The big question is if you were the person initially uploaded and subsequently
downloaded into two different copies, which one would you be after a year's
time? My view? It's not easily answered. If Copy A went to China and Copy B
went to New York City, odds are each would have vastly different day-today
experiences. Thus, these different experiences would influence different
aspects of the original mind (the one initially uploaded) in different ways.
What if Copy B experienced a hard life while trying to attend college in NYC
where it was exposed to the starkness of city life and maybe even violently
robbed or attacked while Copy A spent its time travelling the rural villages
of Mongolia and learning more of their culture. Copy B might emerge a ruder,
more paranoid, more pessimistic person while Copy A might emerge more tolerant
of people's differences and more benevolent.

Now, back to the original question, which copy is you? I think the problem
people have with this question is the word "You". We continue to follow that
"self-identity related to a single body" concept when thinking of words "You",
"I", "Me", etc. That concept is no longer tenable in this situation. The
answer in my opinion is that BOTH copies are "You". Copy A is what you would
be like after spending a year in NYC, Copy B is what you would be like after
spending a year touring Mongolia. Both experiences would appear to be equally
valid, meaning Copy A is not a "better" approximation of you and Copy B is.

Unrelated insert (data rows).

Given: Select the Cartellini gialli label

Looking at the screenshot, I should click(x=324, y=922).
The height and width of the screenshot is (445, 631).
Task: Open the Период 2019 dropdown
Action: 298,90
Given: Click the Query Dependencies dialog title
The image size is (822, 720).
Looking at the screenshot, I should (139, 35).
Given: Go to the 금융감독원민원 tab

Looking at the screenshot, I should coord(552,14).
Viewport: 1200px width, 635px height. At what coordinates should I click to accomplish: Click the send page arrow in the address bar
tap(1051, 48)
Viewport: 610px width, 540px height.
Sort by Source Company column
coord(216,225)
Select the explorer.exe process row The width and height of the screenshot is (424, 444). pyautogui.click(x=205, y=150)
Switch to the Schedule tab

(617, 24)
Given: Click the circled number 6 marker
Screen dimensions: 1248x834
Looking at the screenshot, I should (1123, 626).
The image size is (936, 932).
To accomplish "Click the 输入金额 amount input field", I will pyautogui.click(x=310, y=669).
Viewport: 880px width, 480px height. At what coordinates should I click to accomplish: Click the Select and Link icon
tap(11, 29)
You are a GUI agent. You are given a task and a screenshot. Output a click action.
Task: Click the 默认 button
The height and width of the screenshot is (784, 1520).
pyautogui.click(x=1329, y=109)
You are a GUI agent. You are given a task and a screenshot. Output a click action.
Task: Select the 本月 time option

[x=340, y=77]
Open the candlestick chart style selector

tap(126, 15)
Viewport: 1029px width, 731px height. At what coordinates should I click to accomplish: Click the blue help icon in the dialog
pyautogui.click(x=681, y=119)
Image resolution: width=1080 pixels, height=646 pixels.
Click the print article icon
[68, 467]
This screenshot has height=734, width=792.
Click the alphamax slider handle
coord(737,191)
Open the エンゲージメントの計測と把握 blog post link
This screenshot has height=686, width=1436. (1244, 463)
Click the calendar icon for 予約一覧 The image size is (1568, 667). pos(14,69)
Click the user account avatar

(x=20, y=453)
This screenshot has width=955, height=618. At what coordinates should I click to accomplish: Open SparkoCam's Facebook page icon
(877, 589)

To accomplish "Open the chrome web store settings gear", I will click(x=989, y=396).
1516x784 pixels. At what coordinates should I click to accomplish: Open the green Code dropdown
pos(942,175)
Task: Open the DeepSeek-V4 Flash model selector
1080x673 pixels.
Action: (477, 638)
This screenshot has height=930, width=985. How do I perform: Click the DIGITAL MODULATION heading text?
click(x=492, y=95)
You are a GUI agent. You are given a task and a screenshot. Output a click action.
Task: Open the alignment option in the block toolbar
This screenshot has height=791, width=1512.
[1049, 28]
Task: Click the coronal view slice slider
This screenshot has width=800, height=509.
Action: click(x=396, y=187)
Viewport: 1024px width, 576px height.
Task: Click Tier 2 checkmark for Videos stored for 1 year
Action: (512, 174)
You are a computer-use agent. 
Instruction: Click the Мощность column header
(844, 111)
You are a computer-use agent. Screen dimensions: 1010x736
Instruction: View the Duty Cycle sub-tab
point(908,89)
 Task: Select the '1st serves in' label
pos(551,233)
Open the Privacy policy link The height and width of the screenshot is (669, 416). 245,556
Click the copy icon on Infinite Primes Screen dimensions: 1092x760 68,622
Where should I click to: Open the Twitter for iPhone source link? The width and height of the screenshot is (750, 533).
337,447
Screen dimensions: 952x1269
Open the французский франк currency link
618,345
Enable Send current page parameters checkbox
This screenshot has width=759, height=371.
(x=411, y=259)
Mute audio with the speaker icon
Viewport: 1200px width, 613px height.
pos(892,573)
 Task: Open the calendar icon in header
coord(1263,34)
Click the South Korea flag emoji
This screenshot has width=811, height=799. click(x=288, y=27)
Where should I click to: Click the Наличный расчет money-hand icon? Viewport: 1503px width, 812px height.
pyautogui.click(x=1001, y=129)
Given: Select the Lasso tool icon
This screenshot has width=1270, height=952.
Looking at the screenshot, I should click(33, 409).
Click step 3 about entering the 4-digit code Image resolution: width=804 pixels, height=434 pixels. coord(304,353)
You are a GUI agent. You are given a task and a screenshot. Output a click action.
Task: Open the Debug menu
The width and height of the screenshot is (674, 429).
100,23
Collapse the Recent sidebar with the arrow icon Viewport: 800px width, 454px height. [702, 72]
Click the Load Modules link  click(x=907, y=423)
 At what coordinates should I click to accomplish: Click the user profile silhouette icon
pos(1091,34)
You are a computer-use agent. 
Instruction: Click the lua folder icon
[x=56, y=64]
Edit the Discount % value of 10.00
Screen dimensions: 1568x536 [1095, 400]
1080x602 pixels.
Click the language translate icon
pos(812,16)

Permutations: An interesting idea would be for a third copy of you to be made
using the original uploaded mind. This Copy C could then "interview" Copy A
and Copy B and determine which one he/she (Copy C that is) liked better. If
Copy C chose Copy A, then Copy C would have its mind "updated" with Copy A's
mind and Copy B could be "dealt with". I use the phrase "dealt with" because
determining the rights a copy has is going to be a very interesting issue for
the legal systems of the future. Is Copy B an experiment owned by Copy C to be
disposed of as Copy C wishes? Or does Copy B's existence as a human give it
certain sovereign rights independent of the original mind? Maybe I'll discuss
my thoughts on that at a later date.